Sometimes, I'd feel bad for the guys. Some of them were obviously looking for something serious and I was just wasting their time. I remember one in particular who was really cut up about his ex cheating on him - we talked about it a lot. I vaguely told him that I’d had ‘similar experiences’, but I cried all the way home because I felt like I was re-traumatising him in some way.
The closest I came to being caught was when a message popped up on my phone from a date, asking where I wanted to meet. My boyfriend saw it. I told him it was just a colleague, but that was the first time I felt bad about deceiving him in this way.
If I found out that he’d been doing the same thing to me, I would be upset.
Even now, I don’t think what I’m doing is cheating, I consider it more like ‘meeting new people’ with an added ego boost - but I do feel bad for having to be sneaky.
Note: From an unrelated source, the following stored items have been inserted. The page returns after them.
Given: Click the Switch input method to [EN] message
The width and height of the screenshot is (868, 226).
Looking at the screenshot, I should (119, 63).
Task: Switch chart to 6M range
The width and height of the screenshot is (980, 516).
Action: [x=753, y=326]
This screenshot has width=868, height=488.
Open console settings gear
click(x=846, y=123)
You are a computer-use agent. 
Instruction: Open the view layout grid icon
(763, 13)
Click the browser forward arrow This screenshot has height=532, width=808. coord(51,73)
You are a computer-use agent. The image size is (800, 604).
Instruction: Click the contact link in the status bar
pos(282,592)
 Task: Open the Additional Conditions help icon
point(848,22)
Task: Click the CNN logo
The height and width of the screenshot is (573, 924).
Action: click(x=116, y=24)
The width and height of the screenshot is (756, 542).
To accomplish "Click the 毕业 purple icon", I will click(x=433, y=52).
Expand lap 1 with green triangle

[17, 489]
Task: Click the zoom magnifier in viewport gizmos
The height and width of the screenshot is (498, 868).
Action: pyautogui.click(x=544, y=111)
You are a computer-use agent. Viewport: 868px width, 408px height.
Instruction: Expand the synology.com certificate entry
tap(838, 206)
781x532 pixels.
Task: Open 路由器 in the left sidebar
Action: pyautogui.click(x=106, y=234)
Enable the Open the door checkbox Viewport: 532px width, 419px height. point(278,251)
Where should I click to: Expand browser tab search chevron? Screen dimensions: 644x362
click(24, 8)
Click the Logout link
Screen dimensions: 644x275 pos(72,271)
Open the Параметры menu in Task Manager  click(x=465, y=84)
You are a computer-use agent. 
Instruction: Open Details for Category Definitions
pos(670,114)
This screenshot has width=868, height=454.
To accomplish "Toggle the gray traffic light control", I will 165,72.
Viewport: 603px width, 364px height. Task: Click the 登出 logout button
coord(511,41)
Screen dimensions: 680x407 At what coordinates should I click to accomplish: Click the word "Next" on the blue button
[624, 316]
I’m aware that I’m betraying his trust - even with the kissing - but I also felt I couldn’t move forward with our relationship unless I was sure that it was still what I wanted.
One of my rules is to always let my dates down gently at the end of each date. I usually just go with ‘I had a lot of fun, but I think this is as far as I want to take it…’ They’re always really kind about it, though it probably seems a bit odd that I cut all contact so quickly. I’m sure no one enjoys being blocked.
Of course, I wonder whether this isn’t just a sign that my boyfriend and I should break-up, but I tell myself that maybe it’s just been a period of experimentation that I needed to go through.
The date with the hot blonde guy is the last one I plan to go on for a while - maybe the last one ever. Honestly, after 18 months, the buzz is starting to wear off. I also feel like I’m in a much better place, like I don’t need to rely on the little ego boost and sense of danger that this gives me anymore.
I trust my boyfriend a lot more now - or rather, I appreciate that there’s nothing I can do to stop him if he wants to cheat, I just have faith that he won’t. If I found out that he’d been doing the same thing to me, I would be upset, but I’d also be interested to hear what he thought. I’ve come out of this period pretty certain that I want to be with him, and to make it work.
I don’t know what will happen with my relationship, but we’re actually pretty happy right now. I’ve forgiven him - how could I not? - and by focusing more on myself and less on our relationship, it’s taken a lot of strain off. I still love him very much, and wouldn’t like to imagine my life without him - and I’m pretty sure he feels the same.
If it gets any more serious - say, if we start talking about marriage - I’ll tell him about the dates. I wouldn’t want to go into a formal commitment with lies hanging over us. I expect he'd feel pretty cut up about it. But I’d hope we’d be able to work through everything. Until then, I’m just going to see this for what it is: a few fun dates with some fun people. Nothing to stress over.